Gitikka Ganju Dhar on spinning magic with her words
An anchor, an actor, a trained Bharatanatyam dancer, a Hindustani classical singer, a mom, a wife and a daughter — Gitikka Ganju Dhar wears many hats
- Published 2.04.20, 7:44 PM
- Updated 2.04.20, 7:44 PM
- 3 mins read
An anchor, an actor, a trained Bharatanatyam dancer, a Hindustani classical singer, a mom, a wife and a daughter — Gitikka Ganju Dhar wears many hats. In town to host The Telegraph She Awards last month, the Mumbai-based pretty lady chats with us on playing many roles...
Was it always your dream to become a public speaker? How did the journey begin?
As a dreamy-eyed, pig-tailed girl, I had many a dream, but in none of those did I talk to save my life. In fact, as a kid I hardly talked. I dreamt of being an actor, a dancer, an interior designer or a politician, but not an anchor. I was training at the A.K.J. Mass Communication Research Centre in Delhi, I was the cameraperson in our final film project in college. I was not very clear about what I wanted to do, half-heartedly I had decided to apply to electronic media for a job as a cameraperson. Our college had shooting studios, a producer saw me walking across the lobby and proposed that I host a television show, which I did and that was it. Somehow my name reached Anuradha Prasad of B.A.G Films & Media Ltd., who roped me in to host the premiere of Pardes. I remember the first ever chief guest I invited on stage was Atal Bihari Vajpayee; I now recite lines from his poems on stage. Thus began my journey of 22 years.
You have featured in several ads over the last few years. Tell us a bit about that.
As I said, I always dreamt of being an actor. In fact, I often pretended to act, when alone in my room. My career as an anchor left me very little time to pursue any other interest. Advertisements do not demand too many days from one’s calendar, so I could comfortably act in commercials. Back in the old days, I would execute more than 15 events a month, now I host a few good ones, so I have ample time to pursue acting and writing.

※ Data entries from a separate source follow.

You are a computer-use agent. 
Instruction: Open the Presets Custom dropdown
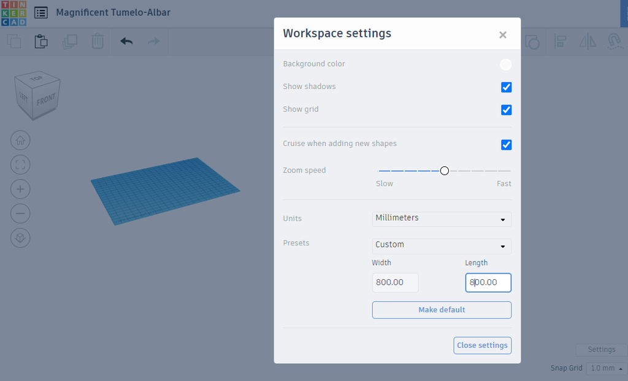pos(442,246)
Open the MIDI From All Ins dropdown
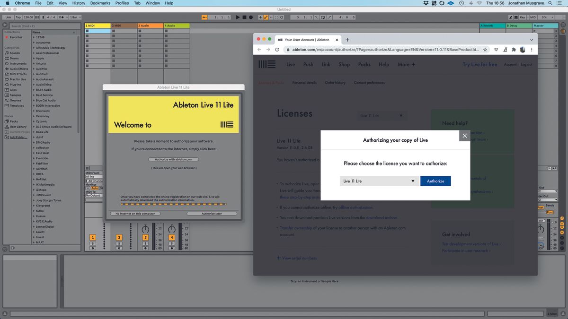 pyautogui.click(x=93, y=176)
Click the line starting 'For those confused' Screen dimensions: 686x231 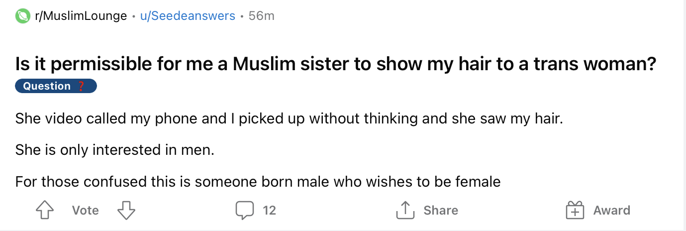(x=258, y=181)
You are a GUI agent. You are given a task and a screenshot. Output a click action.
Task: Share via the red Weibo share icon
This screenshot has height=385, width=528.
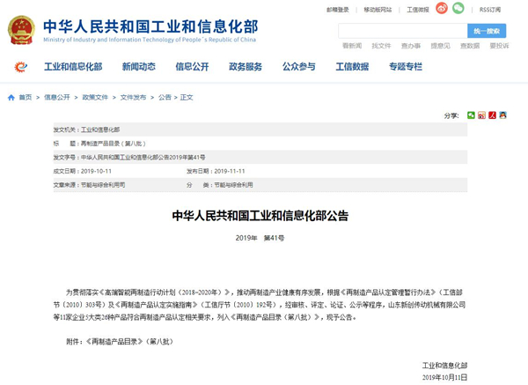pos(481,115)
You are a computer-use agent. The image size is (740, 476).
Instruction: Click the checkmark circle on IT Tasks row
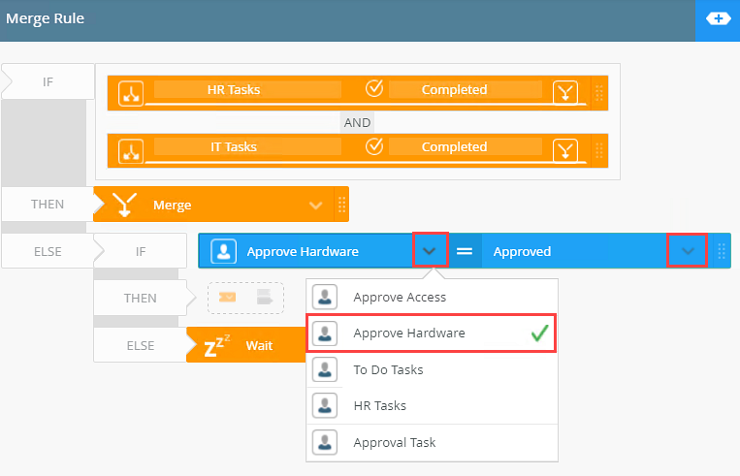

In fact, I am shooting for a film currently. It is quite the dream come true when you get to act with a star who was your first favourite actor as a young girl! I am at present shooting for the Aamir Khan Productions — Lal Singh Chaddha. The film will release at the end of the year.
Apart form all the professional roles, you are a mother, wife and a daughter too. How do you juggle so many roles?
Do I have an option? I follow a rule, at that moment, whatever I am doing, I focus on it 100 per cent. But yes, I take almost every call my kid makes to me. In that respect I’d say I am most committed to my role as a parent. A juggler juggles five balls at a time, a working mother can juggle 10.
You are a trained Bharatanatyam dancer and have also got training in Hindustani classical music...
My creative genes come from my parents. My dad is a good singer. Mom was a good painter. None of them were into dancing, but I can dance my way to the moon! I love dancing of any kind. It gets me going like nothing else. I have danced in a bus, on a train, by the beach, on a hill and on stage while talking. It is still an unfulfilled dream to learn Kathak. I think everyone must indulge in some form of dance, it is a great way to release toxins and express oneself.
Tell us about your relation with the stage. How comfortable are you or do you still get stage fright?
I have stepped on stages across the world, for the last 20 years, and every time I took the stage, I felt like Alice in Wonderland. I begin to open up under the spotlight. The caged dancer, singer and actor in me find expression. The writer in me revels and I talk it all out.
Stage fright, no, I do not normally experience that, unless the circumstances before the event have severely unnerved me. Even then, I make a fast recovery.
How do you prepare before an event?
That is the keyword — prepare. An artiste must prepare. An important key to self-confidence is preparation. For me, 70 per cent of my job is done before I step on stage. I’ve researched the subject, I’ve penned the communication, I’ve rehearsed the lines, actions and movements, I’ve created the look and then I feel free, like a bird. I then do not have to worry about the technicalities.
Who do you draw inspiration from?
You have shared stage with a lot of personalities. Can you share your most memorable experience?
Too many to choose from. But my favourite interaction was with the late Abdul Kalam. And the most recent being President Ram Nath Kovind. He shared his opinion on my performance with me, at an event in Lucknow. That was super special.